**Work instructions:** Leave the pictures out and write out exactly the lines from the top of the entries through the line containing "Given: Open the Edit menu".

Collected data entries:
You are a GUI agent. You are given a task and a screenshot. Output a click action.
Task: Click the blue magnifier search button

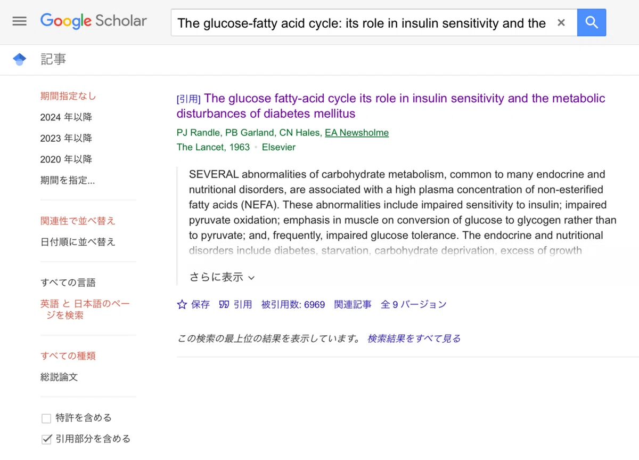(x=592, y=22)
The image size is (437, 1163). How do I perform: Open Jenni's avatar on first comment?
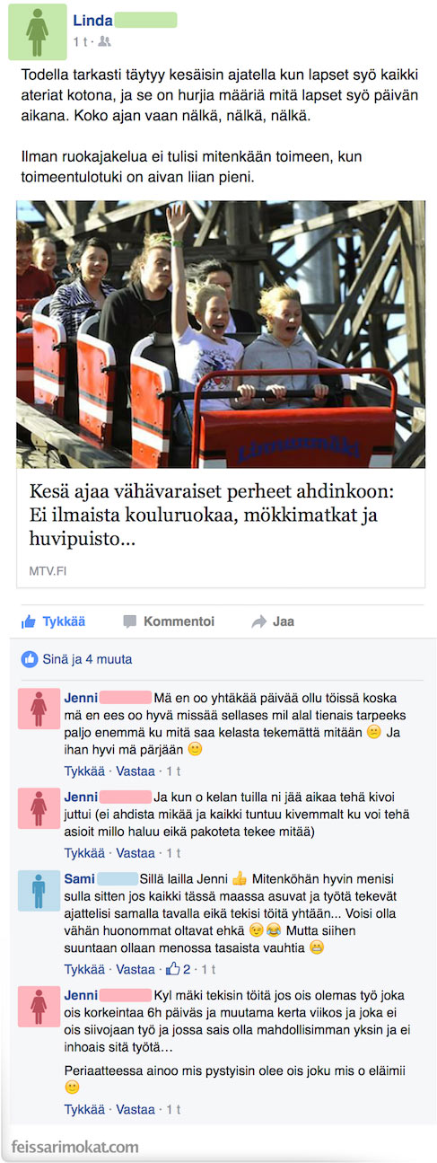point(39,709)
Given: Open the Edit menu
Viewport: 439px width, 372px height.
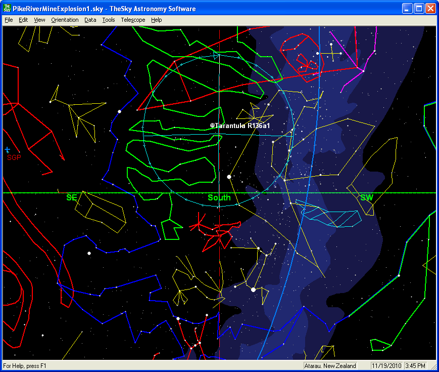Looking at the screenshot, I should click(x=23, y=20).
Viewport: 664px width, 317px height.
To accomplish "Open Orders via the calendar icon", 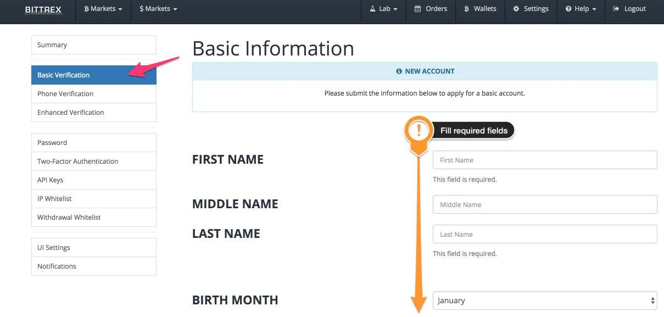I will point(417,9).
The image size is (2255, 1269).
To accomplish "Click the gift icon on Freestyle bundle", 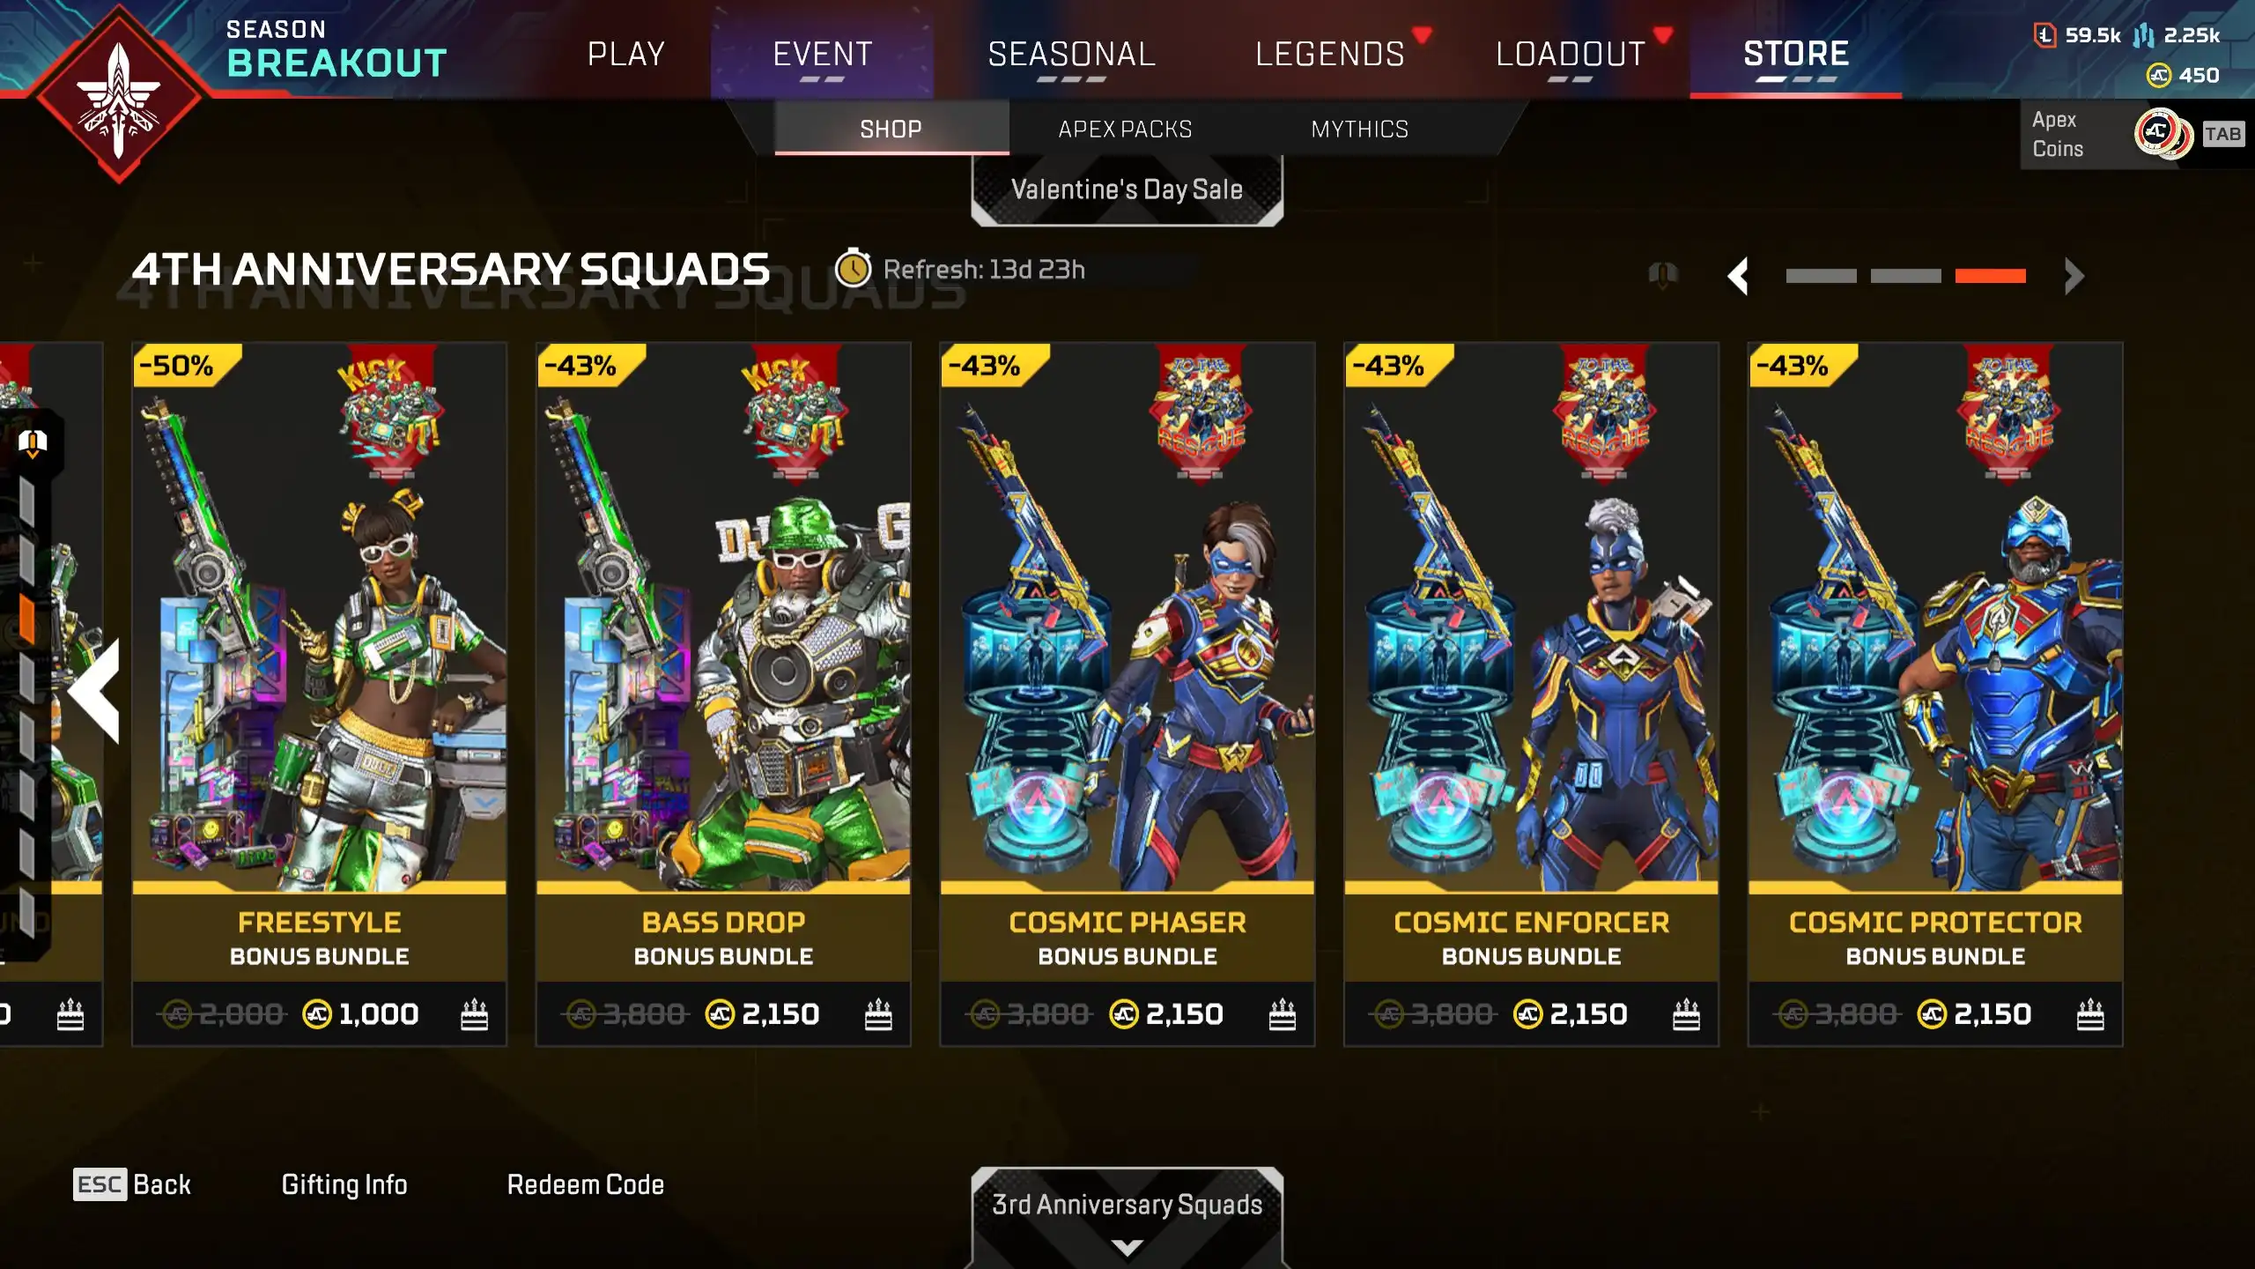I will (474, 1014).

**Reply to the exercise:**
You are a GUI agent. You are given a task and a screenshot. Output a click action.
Task: Click the blue magnifier search button

(x=592, y=22)
The image size is (437, 1163). How do I perform: Open Jenni's avatar on first comment?
point(39,709)
Given: Open the Edit menu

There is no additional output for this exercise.